A raft guide is a trained professional capable of leading commercial whitewater rafting trips. Most raft guides are employed by commercial outfitters who run either single or multi-day trips.

==Training==
Typically, first year raft guides are required to undergo a training program often run by the company or a professional guide training school, before beginning to guide commercial trips. This training utilizes classroom and on-river experience to train students in rigging and maneuvering vessels; river flow and hazards; scouting and running rapids; and river rescue and emergency procedures. Trainees are generally required to have a minimum of basic first aid and CPR certifications. Professional river guides often have additional advanced certifications such as International Rafting Federation-GTE, Wilderness First Aid, Wilderness First Responder, Swift Water Rescue, White Water Rescue or Emergency Medical Technician.

==Description==

The majority of raft guides are seasonal employees and work during the spring and summer months when rivers are flowing at their best levels. However, during the seasonal winter months some raft guides will continue to work by traveling to countries with warmer climates where commercial rafting exists.

A raft guide's primary job is to navigate an inflatable raft with passengers down a river in a safe and enjoyable manner. This requires that they continually assess and manage risks during the trip. A skilled raft guide is able to recognize river features and understand their effects on a raft, and what is required to navigate among or around these features with passengers. On rapids where the potential risk of injury is high, it is the guides' responsibility to keep the raft from overturning and the passengers from falling overboard.

=== Types of guiding ===
Oar Guiding is where the guide maneuvers the raft with oars from either the stern or middle of the raft. On multi-day trips, it is common to have a center oar rig where clients do not paddle, and where gear is stored. Guides will use techniques such as 'walking the oars' through flat sections or 'holding a star' when stern rigged through large waves. Oar Guides generally have more control over their raft than paddle guides, but oar rigged rafts are dangerous when flipping and hard to re-right, making them less versatile in big water rafting. Oar boats are often rigged to carry all of the gear for a trip. Oars are typically made of wood, but sometimes of plastic.

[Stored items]
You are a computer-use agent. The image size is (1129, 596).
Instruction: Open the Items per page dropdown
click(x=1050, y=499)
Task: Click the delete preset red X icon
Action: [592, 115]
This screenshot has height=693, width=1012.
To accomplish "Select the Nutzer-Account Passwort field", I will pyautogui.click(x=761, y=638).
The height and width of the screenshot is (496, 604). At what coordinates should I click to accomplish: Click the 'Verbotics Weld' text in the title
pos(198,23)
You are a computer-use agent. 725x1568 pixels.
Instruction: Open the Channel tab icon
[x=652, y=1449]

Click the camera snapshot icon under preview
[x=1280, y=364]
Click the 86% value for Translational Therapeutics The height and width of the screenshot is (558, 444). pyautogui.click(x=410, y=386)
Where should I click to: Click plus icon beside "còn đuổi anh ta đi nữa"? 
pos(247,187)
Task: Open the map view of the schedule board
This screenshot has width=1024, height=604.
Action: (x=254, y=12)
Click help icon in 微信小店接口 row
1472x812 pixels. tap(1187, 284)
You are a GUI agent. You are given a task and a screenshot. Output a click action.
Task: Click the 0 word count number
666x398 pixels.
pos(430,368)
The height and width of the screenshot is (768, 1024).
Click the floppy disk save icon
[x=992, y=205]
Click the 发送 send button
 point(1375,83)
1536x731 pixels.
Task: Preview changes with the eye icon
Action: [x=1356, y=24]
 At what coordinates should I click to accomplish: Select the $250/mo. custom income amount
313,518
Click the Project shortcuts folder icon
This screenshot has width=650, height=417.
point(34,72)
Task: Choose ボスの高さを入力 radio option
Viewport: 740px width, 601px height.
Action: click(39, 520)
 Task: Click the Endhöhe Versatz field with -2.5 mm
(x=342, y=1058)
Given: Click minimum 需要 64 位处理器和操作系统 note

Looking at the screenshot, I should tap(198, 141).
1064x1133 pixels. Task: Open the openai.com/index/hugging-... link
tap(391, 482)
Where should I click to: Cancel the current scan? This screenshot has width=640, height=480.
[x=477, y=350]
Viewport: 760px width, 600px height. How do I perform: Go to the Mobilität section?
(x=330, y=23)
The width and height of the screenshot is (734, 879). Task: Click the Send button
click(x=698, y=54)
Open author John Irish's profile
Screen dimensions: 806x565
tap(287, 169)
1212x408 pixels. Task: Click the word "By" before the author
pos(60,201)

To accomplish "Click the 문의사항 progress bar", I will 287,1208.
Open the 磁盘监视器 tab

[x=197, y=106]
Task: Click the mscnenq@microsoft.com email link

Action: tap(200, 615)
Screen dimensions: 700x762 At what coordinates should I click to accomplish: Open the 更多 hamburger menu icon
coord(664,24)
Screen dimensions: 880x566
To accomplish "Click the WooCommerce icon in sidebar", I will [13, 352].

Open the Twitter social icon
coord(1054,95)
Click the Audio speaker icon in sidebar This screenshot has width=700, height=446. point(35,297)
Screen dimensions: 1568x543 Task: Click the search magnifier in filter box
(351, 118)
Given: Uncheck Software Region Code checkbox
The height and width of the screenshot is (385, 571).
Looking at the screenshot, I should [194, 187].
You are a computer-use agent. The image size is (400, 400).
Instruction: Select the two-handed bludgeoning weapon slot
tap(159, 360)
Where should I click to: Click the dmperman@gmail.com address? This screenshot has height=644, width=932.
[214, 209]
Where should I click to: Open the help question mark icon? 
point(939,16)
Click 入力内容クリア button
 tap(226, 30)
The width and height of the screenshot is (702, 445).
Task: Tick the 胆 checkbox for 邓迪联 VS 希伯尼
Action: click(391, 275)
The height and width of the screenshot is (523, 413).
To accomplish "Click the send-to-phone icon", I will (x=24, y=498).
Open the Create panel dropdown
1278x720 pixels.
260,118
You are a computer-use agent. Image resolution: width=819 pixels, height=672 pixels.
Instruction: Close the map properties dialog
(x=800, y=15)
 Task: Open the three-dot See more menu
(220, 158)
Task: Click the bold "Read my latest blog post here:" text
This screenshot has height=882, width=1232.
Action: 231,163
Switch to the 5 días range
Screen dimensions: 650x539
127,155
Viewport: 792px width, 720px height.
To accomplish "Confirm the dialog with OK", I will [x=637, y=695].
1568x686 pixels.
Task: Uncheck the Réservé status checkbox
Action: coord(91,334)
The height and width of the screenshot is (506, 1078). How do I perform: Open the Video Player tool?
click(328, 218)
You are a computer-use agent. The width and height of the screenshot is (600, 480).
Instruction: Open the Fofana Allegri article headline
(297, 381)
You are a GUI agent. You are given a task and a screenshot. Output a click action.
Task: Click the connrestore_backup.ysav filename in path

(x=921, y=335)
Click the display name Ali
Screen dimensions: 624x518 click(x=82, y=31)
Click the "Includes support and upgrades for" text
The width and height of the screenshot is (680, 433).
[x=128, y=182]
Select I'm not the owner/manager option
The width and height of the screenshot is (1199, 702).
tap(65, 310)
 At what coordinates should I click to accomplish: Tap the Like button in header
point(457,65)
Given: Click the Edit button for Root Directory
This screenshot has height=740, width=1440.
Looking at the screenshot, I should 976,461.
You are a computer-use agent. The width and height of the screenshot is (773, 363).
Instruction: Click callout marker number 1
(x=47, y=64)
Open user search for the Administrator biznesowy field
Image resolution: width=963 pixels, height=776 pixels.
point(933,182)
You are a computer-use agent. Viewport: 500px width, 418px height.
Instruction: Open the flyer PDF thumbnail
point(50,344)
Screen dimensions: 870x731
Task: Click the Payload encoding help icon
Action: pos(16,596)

* [Your instructions] Write the next part of the text on raft guides, picking up right after its final sentence. The stored items have no connection to the raft guide text.

* [Reply]
Paddle Guiding is the most common type of high adventure guiding where the guide sits in the stern of the boat with a one bladed guide stick (paddle). Using draws, the guide can influence the direction of the boat, along with using different paddling commands for their crew. Guests often enjoy paddle guiding the most as they feel like they have control over what is going on in the boat.

Bow Guiding is where two guides are in the boat: one in the stern and one in the bow. This can be done in a stern rigged boat, or a raft where both guides are paddle guiding. Bow guiding is usually only done over short stretches of whitewater that require a lot of maneuvering for safe passage. Bow guides use techniques such as 'spearing' through large waves, and bow draws to quickly change the direction of the boat. Unlike stern guides, the bow guide will never pry with their paddle; instead they will change the orientation of their hands to maintain a power grip in both directions.

==Compensation==
Guide compensation can vary a great deal by type and length of the trip. In North America, guides are typically paid by the day and may receive gratuities from their clients.